PML: An Interpreter-Based Access Control Policy Language for Web Services
This addresses the issue of high development costs and user learning burdens for cloud service providers and users, though it is incremental as it builds on existing access control models.
The authors tackled the problem of diverse and costly access control mechanisms in web services by proposing PML, a new policy language that unifies various models and is adopted in real-world projects, with performance overhead under 5.9us per request.

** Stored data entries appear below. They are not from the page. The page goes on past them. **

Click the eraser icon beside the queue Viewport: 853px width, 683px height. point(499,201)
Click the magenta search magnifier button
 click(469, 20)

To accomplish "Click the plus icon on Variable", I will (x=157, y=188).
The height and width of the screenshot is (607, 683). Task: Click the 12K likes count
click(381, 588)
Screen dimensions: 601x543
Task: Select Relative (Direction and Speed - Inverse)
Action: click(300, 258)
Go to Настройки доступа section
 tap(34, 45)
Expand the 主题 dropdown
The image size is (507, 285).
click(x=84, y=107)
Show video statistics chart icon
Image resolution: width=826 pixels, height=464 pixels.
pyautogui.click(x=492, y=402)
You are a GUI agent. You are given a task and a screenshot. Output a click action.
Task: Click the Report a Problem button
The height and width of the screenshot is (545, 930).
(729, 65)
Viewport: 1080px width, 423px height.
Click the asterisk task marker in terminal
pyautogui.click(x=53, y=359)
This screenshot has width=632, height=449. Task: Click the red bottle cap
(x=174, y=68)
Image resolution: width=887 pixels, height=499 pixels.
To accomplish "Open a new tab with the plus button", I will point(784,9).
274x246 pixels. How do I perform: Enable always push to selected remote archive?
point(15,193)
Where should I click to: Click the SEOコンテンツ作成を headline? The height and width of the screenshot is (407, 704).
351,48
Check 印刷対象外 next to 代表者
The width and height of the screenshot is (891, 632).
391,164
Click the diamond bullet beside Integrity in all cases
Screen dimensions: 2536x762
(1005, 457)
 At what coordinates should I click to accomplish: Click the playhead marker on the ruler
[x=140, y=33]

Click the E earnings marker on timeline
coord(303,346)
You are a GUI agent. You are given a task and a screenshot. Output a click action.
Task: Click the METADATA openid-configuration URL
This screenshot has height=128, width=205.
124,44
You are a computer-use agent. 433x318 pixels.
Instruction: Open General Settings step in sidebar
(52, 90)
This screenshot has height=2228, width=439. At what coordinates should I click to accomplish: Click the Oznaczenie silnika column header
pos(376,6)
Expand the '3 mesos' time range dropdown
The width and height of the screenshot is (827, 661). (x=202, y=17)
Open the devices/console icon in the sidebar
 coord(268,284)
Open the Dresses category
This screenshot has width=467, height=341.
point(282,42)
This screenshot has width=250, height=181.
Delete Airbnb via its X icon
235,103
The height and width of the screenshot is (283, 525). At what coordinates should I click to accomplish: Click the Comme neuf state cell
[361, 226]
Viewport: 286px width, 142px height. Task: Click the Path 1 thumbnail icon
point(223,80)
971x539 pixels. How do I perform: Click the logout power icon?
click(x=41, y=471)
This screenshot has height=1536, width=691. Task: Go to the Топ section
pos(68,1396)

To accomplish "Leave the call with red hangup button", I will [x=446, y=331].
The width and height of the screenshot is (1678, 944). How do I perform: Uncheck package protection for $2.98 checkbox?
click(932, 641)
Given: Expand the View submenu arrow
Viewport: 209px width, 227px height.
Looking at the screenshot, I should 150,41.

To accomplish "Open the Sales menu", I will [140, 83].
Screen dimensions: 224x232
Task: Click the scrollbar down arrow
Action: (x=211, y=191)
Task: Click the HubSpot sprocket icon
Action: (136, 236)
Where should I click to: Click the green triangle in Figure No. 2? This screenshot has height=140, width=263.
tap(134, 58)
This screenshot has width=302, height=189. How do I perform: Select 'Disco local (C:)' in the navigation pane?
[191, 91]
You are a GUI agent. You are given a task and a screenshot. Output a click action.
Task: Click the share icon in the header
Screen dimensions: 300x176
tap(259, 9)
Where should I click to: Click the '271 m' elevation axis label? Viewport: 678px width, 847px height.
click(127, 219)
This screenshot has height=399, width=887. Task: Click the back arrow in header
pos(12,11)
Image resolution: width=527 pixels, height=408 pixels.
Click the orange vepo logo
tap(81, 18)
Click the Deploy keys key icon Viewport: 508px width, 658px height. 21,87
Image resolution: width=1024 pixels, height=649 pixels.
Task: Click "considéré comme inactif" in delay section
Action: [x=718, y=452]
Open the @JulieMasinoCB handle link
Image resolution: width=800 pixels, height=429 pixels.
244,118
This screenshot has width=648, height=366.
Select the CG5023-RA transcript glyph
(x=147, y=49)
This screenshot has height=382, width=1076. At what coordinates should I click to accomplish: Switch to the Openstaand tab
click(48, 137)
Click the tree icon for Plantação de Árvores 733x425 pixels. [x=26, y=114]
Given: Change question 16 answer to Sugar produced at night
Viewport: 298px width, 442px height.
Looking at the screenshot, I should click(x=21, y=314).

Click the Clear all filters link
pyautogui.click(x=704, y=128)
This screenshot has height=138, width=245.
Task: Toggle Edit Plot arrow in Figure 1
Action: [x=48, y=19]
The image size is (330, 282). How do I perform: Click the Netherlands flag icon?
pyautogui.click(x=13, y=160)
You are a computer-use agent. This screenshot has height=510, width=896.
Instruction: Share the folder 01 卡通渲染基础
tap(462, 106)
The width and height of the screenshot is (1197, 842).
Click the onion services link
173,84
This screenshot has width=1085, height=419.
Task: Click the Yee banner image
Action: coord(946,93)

Access control is an important component for web services such as a cloud. Current clouds tend to design the access control mechanism together with the policy language on their own. It leads to two issues: (i) a cloud user has to learn different policy languages to use multiple clouds, and (ii) a cloud service provider has to customize an authorization mechanism based on its business requirement, which brings high development cost. In this work, a new access control policy language called PERM modeling language (PML) is proposed to express various access control models such as access control list (ACL), role-based access control (RBAC) and attribute-based access control (ABAC), etc. PML's enforcement mechanism is designed in an interpreter-on-interpreter manner, which not only secures the authorization code with sandboxing, but also extends PML to all programming languages that support Lua. PML is already adopted by real-world projects such as Intel's RMD, VMware's Dispatch, Orange's Gobis and so on, which proves PML's usability. The performance evaluation on OpenStack, CloudStack and Amazon Web Services (AWS) shows PML's enforcement overhead per request is under 5.9us.